With this setup, our applications will use the started LocalStack container for all interactions with AWS cloud during the execution of our integration test, providing an isolated and ephemeral testing environment.
Test Case
Now that we have configured the LocalStack container successfully via Testcontainers, we can test our publisher-subscriber functionality:
@SpringBootTest
@AutoConfigureMockMvc
@ExtendWith(OutputCaptureExtension.class)
class PubSubIT {
@Autowired
private MockMvc mockMvc;
// LocalStack setup as seen above
@Test
@SneakyThrows
void test(CapturedOutput output) {
// prepare API request body to create user
var name = RandomString.make();
var emailId = RandomString.make() + "@reflectoring.io";
var password = RandomString.make();
var userCreationRequestBody = String.format("""
{
"name" : "%s",
"emailId" : "%s",
"password" : "%s"
}
""", name, emailId, password);
// execute API request to create user
var userCreationApiPath = "/api/v1/users";
mockMvc.perform(post(userCreationApiPath)
.contentType(MediaType.APPLICATION_JSON)
.content(userCreationRequestBody))
.andExpect(status().isCreated());
// assert that message has been published to SNS topic
var expectedPublisherLog = String.format("Successfully published message to topic ARN: %s", TOPIC_ARN);
Awaitility.await().atMost(1, TimeUnit.SECONDS).until(() -> output.getAll().contains(expectedPublisherLog));
// assert that message has been received by the SQS queue
var expectedSubscriberLog = String.format("Dispatching account creation email to %s on %s", name, emailId);
Awaitility.await().atMost(1, TimeUnit.SECONDS).until(() -> output.getAll().contains(expectedSubscriberLog));
}
}
By executing the above test case, we simulate the complete flow of our publisher-subscriber architecture.

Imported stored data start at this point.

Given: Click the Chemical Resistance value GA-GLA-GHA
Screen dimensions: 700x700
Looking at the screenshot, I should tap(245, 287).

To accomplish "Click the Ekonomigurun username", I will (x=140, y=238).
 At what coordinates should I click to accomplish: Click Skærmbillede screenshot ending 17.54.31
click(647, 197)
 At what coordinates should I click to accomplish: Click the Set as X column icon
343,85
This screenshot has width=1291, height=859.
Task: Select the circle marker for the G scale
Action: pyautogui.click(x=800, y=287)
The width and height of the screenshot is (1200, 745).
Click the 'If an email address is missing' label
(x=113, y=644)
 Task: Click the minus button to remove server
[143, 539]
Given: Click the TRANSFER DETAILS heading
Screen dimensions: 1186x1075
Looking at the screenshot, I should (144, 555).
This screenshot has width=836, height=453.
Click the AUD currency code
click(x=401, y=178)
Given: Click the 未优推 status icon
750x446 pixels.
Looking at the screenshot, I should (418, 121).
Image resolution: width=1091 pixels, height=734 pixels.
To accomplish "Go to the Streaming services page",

Using MockMVC, we invoke the user creation API endpoint exposed by our publisher microservice. We then use the CapturedOutput instance provided by the OutputCaptureExtension to assert that the expected logs are generated by both the publisher and subscriber microservices, confirming that the message has been successfully published to the SNS topic and consumed from the SQS queue.
With this integration test in place, we have confidently validated the functionality of our publisher-subscriber architecture.
Conclusion
In this article, we explored how to implement the publisher-subscriber pattern in Spring Boot microservices using AWS SNS and SQS services.
Throughout the implementation, we made use of Spring Cloud AWS to simplify the configurations required to interact with AWS services. We also discussed the necessary IAM and resource policies required by our loosely coupled architecture to function seamlessly.
The source code demonstrated throughout this article is available on Github. The codebase is built as a Maven multi-module project and has been integrated with LocalStack and Docker Compose, to enable local development without the need for provisioning real AWS services. I would highly encourage you to explore the codebase and set it up locally.